Ch. era portero de fútbol sala de noche e informático criado en L'Hospitalet de día. Había jugado en el Barça y creo recordar que también en la selección catalana en categorías inferiores. No era una bestia musculada, ni un armario de 1,95 de los que se estilan en la elite del futsal. Era un tío delgado de estatura media. Eso sí, en los estiramientos tenía la costumbre de descansar la oreja sobre la rótula.

Esa flexibilidad y sus reflejos le convierten, de largo, en uno de los mejores porteros que he visto jamás. Con mucho, era el más poético. Gritaba poco, a penas sudaba y era sólo correcto con los pies. Pero hacía paradas imposibles. De todos los goles que dejó en el limbo y de toda la euforia que frustró, nada fue comparable a lo que le vimos hacer en el pabellón municipal de Almuñécar, Granada, donde nosotros, el Olesa de Montserrat, se jugó el ascenso a la División de Plata en junio de 2001. A la ida, cómoda victoria por 7-2 ante el campeón de Andalucía. El partido de vuelta era una encerrona en toda regla a la que acudimos sin portero suplente.
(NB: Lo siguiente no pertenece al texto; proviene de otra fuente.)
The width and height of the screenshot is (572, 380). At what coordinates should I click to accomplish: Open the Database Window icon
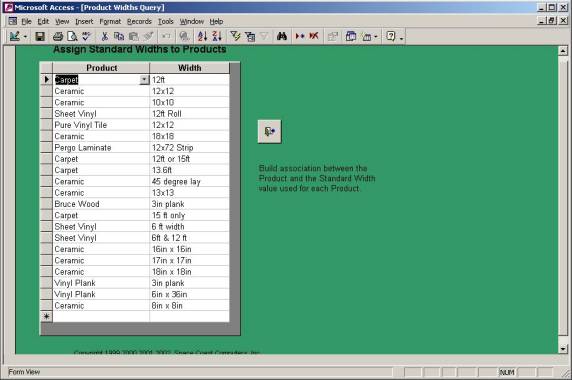coord(351,36)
El rival, que por lo demás era un equipazo, marcó el 1-0 en el primer minuto y el pabellón entró en erupción. La presión en la pista era asfixiante, y la de la grada, peor. Además del rival para ascender tras un año de éxitos, éramos catalanes en los albores del aznarismo cafre. Nunca olvidaré que en una carrera de calentamiento desde media pista hasta el córner acumulé siete escupitajos en la camiseta. (Fue toda mi aportación al juego, habida cuenta de que no llegué a jugar). Vi desde allí cómo Ch. sufría un bombardeo brutal en los primeros diez minutos. El Olesa estaba bloqueado y los ataques caían de todas partes. Pudo encajar cinco o seis más pero la suerte estaba de su parte.

Pero una acción finiquitó el partido sobre el minuto 12. Dos atacantes solos en el área ante Ch. Perfecto pase de la muerte con el portero caído al suelo en el primer palo para el remate a placer en el segundo. El verdugo remató limpiamente y a placer. En ese momento, aquel héroe silencioso se teletransportó (¡fs!) por encima de la línea de gol al encuentro del balón. Increíblemente lo atrapó con una mano. 3.000 pares de manos andaluzas se posaron en sus respectivas cabezas en señal de lamentación. Algún jugador del rival se echó al suelo en señal de desesperación. Y el inconmovible Ch., que nunca celebraba una parada, se levantó con un gesto simple y elevó el balón, que agarraba como si fuera un recién nacido o una canica, mostrándolo a todo el pabellón.

Después de aquello, el rival supo que no ganaría y se hundió. Empatamos y enfriamos el partido para acabar cediendo un cómodo 3-1, nos sobraron tres goles y subimos a Plata. Al día siguiente, la crónica del diario comarcal Regió 7 ni siquiera nombraba a Ch. Los que le vieron aquella tarde en Almuñécar difícilmente habrán olvidado al portero silencioso que hizo la mejor parada que jamás habrán visto.